14 Doak Fascism Seen and Unseen This article appeared in a collection dealing with “the culture of Japanese fascism?” Most authors were American. (See the review article by Roger Brown in the handouts archive.) –What alternative aspects of fascism might be emphasized? –Among postwar intellectuals and scholars, who would be attracted to studies of the culture of fascism? Why? –Who, on the ground in Japan in the 1930s, would be attracted by the cultural aspects of fascism? –What appeal did fascism other than culture? What would attract a skilled worker to fascism? What would attract a bureaucrat to fascism? What would attract an academic economist to fascism?

15 Kasza Facism from Below? What ideological and political divisions are associated with the after the fact labeling of Japan in the 1930s-1940s as “fascist?” Stanley Payne has postulated three key features of “fascist movements.” How do these apply to the Japanese case? –Anti-liberalism –Anti-communism –Anti-conservatism

16 Kasza Facism from Below? In addition to fascism Payne postulated that –The conservative authoritarian right –The radical right Were major political tendencies in the Interwar period. How does these tendencies differ? Are they applicable to Japan?

17 Kasza Facism from Below? Does Kasza use primary or secondary sources to reach his conclusions about “fascism from below” in Japan? Did Japanese rightist groups in the 1930s have a strong nationalist socialist coloring? Who were the advocates of national socialism (of the type associated with fascism in Europe) in 1930s Japan?

18 Kasza Facism from Below? What do the terms “idealistic” 観念的 and “progressive” 進歩的 mean in the context of the “Japanist” movement? What role does violence play in “fascism?” –Who glorified violence in 1930s Japan? –Who engaged in violence in 1930s Japan? –Was violence associated with mass organization in Japan? In Europe?

19 Kasza Facism from Below? Who was Nakano Seigo? What is his connection to Waseda University? What was the political style of his Eastern Way Society ( 東方会 )? How successful was this movement? What was his connection to European fascism?

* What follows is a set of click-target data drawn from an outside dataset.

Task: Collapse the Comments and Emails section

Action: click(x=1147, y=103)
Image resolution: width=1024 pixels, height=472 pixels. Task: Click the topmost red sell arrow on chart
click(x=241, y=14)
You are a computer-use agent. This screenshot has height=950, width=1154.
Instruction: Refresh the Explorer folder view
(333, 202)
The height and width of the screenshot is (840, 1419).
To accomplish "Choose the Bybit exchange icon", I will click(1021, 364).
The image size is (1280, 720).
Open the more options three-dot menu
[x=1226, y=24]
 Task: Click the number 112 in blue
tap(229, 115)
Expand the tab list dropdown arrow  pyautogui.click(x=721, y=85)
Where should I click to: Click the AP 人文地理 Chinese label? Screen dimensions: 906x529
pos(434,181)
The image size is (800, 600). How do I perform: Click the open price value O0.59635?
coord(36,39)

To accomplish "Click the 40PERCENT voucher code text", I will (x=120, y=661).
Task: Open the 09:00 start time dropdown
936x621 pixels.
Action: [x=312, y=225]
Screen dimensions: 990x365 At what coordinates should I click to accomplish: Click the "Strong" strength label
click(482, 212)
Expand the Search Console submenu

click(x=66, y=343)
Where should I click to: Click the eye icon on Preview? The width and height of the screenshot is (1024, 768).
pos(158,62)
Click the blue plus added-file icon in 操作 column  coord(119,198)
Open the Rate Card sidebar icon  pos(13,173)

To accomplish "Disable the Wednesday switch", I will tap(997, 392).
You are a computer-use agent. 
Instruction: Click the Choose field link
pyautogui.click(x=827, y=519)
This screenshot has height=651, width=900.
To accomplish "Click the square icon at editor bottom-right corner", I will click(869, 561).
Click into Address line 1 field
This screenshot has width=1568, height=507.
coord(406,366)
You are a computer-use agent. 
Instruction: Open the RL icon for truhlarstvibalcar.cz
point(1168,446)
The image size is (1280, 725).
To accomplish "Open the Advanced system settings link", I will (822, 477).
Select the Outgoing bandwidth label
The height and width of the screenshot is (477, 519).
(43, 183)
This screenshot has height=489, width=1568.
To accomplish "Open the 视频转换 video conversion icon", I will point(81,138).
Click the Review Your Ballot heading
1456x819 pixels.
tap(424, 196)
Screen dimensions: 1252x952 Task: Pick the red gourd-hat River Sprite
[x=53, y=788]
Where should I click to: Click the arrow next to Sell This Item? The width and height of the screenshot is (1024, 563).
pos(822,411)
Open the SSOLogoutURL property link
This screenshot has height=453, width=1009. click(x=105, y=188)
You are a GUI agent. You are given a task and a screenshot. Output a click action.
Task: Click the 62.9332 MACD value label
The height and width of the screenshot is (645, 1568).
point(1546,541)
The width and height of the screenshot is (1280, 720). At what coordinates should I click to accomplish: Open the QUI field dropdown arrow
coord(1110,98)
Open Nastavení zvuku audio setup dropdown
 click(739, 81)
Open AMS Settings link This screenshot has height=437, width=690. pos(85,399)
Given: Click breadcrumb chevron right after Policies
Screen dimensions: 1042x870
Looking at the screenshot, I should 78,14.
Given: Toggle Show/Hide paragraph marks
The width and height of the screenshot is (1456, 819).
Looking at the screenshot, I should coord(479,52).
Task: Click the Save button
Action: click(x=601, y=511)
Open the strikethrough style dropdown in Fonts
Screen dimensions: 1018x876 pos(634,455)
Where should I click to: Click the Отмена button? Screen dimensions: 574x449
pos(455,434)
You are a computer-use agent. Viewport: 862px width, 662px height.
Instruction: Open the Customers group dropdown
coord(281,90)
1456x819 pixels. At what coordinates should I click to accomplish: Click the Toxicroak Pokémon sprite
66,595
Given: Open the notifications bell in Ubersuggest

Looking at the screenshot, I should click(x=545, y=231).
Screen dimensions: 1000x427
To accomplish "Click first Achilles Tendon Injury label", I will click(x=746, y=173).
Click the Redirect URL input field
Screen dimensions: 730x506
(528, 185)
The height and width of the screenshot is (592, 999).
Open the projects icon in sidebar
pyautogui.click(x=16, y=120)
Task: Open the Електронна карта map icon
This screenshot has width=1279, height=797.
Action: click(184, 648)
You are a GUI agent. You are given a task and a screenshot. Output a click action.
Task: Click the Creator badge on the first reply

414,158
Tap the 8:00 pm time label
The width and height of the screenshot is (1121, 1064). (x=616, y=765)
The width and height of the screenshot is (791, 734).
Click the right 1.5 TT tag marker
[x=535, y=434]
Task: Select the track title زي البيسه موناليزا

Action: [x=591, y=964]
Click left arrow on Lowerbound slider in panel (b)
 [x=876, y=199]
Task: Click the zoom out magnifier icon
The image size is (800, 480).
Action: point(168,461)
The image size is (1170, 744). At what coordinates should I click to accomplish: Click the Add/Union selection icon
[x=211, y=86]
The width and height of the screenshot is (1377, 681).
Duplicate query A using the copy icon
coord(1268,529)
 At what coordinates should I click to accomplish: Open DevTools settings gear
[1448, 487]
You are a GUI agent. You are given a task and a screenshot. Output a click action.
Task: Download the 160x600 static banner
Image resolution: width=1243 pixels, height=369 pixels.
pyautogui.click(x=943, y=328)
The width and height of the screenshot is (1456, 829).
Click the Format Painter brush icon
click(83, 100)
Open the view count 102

20 Kasza Facism from Below? The term imperial fascism 天皇制ファシズ ム implies an organic link between the imperial and Japanese “fascism.” Others would argue that the presence of the Emperor in the particular form of the imperial institution in the 1930s precluded the possibility of fascism in Japan. Explain these contrasting views.

21 Kasza Facism from Below? Kasza writes of “the sparse emulation of European models” in Japan. –What elements associated with European fascism were Emulated in Japan? Not emulated in Japan? –Who were the advocates of explicitly European fascist models in Japan?